Extrait du texte:
⁂
Le tribunal de commerce de Pontoise, par un jugement du 19 décembre 2025, a statué sur une demande de renouvellement de période d’observation dans le cadre d’une procédure de redressement judiciaire ouverte le 4 juillet 2025. La période initiale de six mois avait été prolongée une première fois jusqu’au 4 janvier 2026, et l’administrateur judiciaire sollicitait un second renouvellement. La question de droit portait sur la possibilité pour le tribunal d’accorder un second renouvellement de la période d’observation. Le tribunal a fait droit à cette demande en ordonnant une prolongation de six mois supplémentaires.
La recevabilité de la demande de renouvellement de la période d’observation.
Le tribunal rappelle que la période d’observation est renouvelable une fois par décision du tribunal, conformément aux textes applicables. Il précise que cette demande peut émaner de l’administrateur, du débiteur ou du ministère public.
L’analyse des motifs montre que le tribunal se fonde sur le rapport du juge-commissaire pour apprécier la nécessité du renouvellement. La décision souligne que “le renouvellement demandé de la période d’observation apparaît nécessaire” (Motifs).
La portée de cette solution est de confirmer que le tribunal dispose d’un pouvoir souverain pour apprécier l’opportunité d’un second renouvellement. Sa valeur réside dans la souplesse accordée au juge pour sauvegarder l’entreprise en difficulté.
Les conditions de fond du second renouvellement de la période d’observation.
Le tribunal ordonne la prolongation pour une durée de six mois à compter du 4 janvier 2026, sans exiger de condition supplémentaire. Il se contente de constater que le rapport du juge-commissaire établit la nécessité de cette mesure.
La solution retenue par le tribunal s’inscrit dans une logique de continuité de la procédure collective. Le juge privilégie la recherche d’un plan de redressement viable plutôt qu’une liquidation immédiate.
La portée de ce jugement est d’illustrer l’application de l’article L631-7 du code de commerce en pratique. Sa valeur est de rappeler que le renouvellement n’est pas automatique mais subordonné à une appréciation concrète des perspectives de redressement.
⁂
Données de l'exercice:
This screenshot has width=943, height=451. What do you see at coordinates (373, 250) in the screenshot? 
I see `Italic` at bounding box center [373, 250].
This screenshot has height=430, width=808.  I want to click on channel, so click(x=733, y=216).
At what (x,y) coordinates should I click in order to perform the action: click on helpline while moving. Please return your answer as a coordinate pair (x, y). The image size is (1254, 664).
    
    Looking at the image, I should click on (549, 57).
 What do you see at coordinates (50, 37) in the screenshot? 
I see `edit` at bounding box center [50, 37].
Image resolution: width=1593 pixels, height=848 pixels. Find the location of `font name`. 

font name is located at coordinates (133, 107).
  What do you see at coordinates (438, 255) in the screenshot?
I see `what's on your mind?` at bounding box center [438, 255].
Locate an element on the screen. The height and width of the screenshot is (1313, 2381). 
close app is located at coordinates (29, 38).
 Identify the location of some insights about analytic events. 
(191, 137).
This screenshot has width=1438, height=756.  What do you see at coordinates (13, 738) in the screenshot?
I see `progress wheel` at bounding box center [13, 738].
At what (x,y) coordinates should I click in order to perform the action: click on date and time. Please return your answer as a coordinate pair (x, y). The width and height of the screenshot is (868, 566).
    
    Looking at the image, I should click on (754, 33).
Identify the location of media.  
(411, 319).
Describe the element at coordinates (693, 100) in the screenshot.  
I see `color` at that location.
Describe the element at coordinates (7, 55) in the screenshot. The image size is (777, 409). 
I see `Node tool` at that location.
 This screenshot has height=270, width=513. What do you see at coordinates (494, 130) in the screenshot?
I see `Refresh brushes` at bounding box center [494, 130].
⁂
Tâche à réaliser: Veuillez extraire mot pour mot, du commentaire sur le jugement de Pontoise, le passage situé entre « L’analyse des motifs » et « de cette mesure. », bornes incluses. Les enregistrements n'interviennent pas ici.

Réponse à l'exercice:
L’analyse des motifs montre que le tribunal se fonde sur le rapport du juge-commissaire pour apprécier la nécessité du renouvellement. La décision souligne que “le renouvellement demandé de la période d’observation apparaît nécessaire” (Motifs).
La portée de cette solution est de confirmer que le tribunal dispose d’un pouvoir souverain pour apprécier l’opportunité d’un second renouvellement. Sa valeur réside dans la souplesse accordée au juge pour sauvegarder l’entreprise en difficulté.
Les conditions de fond du second renouvellement de la période d’observation.
Le tribunal ordonne la prolongation pour une durée de six mois à compter du 4 janvier 2026, sans exiger de condition supplémentaire. Il se contente de constater que le rapport du juge-commissaire établit la nécessité de cette mesure.